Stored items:
BEGIN

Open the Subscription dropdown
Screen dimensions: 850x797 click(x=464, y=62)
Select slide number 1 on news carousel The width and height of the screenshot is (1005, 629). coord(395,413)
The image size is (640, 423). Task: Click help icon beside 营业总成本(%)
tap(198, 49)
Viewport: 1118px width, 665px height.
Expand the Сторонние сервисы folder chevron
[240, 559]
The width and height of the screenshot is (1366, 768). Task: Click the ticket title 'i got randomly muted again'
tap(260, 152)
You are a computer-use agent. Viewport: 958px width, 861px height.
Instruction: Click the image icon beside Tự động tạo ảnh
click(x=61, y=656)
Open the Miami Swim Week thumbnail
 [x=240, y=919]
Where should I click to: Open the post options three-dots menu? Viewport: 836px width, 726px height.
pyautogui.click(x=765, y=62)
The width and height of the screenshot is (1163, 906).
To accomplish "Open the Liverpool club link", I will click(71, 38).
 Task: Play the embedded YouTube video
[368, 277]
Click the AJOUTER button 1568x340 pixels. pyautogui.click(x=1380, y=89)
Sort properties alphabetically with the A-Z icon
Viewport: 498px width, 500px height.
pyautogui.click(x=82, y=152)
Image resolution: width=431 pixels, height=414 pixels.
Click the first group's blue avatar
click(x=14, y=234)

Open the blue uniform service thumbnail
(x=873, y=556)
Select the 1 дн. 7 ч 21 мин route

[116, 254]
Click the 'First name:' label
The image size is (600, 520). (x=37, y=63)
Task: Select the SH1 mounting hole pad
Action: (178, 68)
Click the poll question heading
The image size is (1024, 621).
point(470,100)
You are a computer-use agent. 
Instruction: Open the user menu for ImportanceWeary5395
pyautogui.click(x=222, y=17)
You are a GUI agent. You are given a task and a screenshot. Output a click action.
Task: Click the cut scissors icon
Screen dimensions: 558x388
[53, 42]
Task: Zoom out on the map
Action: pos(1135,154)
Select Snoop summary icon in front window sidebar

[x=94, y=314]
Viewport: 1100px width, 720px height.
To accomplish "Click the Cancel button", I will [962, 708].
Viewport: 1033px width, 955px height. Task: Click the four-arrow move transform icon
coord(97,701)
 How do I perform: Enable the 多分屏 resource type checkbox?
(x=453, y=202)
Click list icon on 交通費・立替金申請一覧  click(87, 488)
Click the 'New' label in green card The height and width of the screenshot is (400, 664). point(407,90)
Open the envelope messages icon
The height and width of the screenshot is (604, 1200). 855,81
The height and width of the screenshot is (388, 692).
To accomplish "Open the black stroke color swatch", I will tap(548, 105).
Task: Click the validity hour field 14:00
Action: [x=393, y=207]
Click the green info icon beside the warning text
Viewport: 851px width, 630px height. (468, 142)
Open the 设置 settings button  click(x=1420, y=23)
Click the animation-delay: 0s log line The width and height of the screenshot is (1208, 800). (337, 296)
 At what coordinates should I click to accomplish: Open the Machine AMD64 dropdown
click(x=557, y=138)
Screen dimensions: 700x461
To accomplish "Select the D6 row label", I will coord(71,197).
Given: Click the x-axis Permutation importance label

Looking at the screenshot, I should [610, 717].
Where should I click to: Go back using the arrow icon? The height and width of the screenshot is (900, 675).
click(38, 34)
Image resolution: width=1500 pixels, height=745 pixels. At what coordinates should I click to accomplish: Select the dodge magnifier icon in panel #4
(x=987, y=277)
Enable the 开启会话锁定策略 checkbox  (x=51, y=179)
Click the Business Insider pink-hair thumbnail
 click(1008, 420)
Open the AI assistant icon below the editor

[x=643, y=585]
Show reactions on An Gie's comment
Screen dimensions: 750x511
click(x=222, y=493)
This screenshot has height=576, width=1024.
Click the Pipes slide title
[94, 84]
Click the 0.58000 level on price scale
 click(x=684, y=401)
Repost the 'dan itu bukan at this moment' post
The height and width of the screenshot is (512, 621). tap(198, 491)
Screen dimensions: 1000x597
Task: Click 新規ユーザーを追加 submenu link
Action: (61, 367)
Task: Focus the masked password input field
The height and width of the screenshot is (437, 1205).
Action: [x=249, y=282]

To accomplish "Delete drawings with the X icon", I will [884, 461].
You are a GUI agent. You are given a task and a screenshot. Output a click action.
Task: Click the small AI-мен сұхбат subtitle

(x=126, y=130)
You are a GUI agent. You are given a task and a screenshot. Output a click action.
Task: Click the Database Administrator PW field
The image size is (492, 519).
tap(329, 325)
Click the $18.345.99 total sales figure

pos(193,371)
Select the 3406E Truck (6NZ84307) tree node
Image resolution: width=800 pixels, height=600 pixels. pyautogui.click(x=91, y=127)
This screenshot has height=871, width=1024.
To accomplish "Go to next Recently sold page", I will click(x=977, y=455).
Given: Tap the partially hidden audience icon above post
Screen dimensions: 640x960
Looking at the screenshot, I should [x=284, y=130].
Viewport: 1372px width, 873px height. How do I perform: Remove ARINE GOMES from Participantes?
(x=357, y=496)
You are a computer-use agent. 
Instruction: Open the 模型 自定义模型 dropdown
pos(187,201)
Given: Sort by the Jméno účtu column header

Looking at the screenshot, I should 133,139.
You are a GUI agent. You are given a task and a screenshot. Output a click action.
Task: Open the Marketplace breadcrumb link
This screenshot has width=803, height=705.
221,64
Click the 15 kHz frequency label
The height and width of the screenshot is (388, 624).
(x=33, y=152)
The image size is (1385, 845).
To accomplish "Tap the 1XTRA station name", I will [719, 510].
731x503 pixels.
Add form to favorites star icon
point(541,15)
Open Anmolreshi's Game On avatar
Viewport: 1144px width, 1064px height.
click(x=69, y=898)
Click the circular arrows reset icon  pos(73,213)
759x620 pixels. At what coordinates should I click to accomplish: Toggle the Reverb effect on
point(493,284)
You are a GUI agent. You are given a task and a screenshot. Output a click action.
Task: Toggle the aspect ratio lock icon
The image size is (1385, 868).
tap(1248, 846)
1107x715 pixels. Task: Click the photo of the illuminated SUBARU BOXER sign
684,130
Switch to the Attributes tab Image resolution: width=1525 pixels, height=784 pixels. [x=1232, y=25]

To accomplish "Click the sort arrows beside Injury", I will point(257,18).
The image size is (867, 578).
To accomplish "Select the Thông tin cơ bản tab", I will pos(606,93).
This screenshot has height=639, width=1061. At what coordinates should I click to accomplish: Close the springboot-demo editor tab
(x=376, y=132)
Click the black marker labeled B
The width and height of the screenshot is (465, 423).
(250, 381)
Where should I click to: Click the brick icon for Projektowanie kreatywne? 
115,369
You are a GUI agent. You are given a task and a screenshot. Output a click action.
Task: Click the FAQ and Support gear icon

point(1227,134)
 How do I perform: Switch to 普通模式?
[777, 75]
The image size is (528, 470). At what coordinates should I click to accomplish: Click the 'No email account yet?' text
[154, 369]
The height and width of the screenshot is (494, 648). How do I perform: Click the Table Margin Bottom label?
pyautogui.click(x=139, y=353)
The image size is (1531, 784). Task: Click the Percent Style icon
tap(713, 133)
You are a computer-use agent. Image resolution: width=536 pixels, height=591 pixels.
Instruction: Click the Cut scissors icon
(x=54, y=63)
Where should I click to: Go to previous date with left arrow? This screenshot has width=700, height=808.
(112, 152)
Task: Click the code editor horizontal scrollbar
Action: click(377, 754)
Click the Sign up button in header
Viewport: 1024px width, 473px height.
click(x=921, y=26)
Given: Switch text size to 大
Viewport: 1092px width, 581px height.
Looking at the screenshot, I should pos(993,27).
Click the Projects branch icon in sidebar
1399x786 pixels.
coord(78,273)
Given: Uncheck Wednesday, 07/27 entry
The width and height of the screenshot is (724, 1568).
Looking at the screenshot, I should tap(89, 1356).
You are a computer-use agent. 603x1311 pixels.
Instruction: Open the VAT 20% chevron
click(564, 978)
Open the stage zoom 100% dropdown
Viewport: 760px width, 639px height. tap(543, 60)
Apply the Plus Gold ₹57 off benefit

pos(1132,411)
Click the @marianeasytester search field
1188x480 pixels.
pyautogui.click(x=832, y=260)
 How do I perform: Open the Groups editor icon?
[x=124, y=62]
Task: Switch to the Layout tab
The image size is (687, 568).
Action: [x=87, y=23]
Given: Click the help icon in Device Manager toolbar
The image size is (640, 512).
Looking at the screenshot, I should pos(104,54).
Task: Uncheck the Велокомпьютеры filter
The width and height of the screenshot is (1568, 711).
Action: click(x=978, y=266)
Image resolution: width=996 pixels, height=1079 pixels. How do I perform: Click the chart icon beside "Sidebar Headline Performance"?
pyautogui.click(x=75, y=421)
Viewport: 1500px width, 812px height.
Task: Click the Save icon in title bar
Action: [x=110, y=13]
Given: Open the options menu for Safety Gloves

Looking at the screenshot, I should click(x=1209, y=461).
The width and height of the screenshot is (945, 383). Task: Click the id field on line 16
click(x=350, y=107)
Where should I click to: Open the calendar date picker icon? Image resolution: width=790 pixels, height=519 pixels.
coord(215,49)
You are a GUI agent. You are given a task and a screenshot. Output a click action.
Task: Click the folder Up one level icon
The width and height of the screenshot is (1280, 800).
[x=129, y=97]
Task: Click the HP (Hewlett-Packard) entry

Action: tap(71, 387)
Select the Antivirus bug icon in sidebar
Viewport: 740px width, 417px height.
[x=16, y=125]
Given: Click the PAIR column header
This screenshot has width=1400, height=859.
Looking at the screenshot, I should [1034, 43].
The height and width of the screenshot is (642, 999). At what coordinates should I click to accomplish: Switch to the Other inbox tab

END

Write out exactly the lines between the start of the entries and the line containing "Viewport: 1118px width, 665px height.", including that line and the first one.

Your solution:
Open the Subscription dropdown
Screen dimensions: 850x797 click(x=464, y=62)
Select slide number 1 on news carousel The width and height of the screenshot is (1005, 629). coord(395,413)
The image size is (640, 423). Task: Click help icon beside 营业总成本(%)
tap(198, 49)
Viewport: 1118px width, 665px height.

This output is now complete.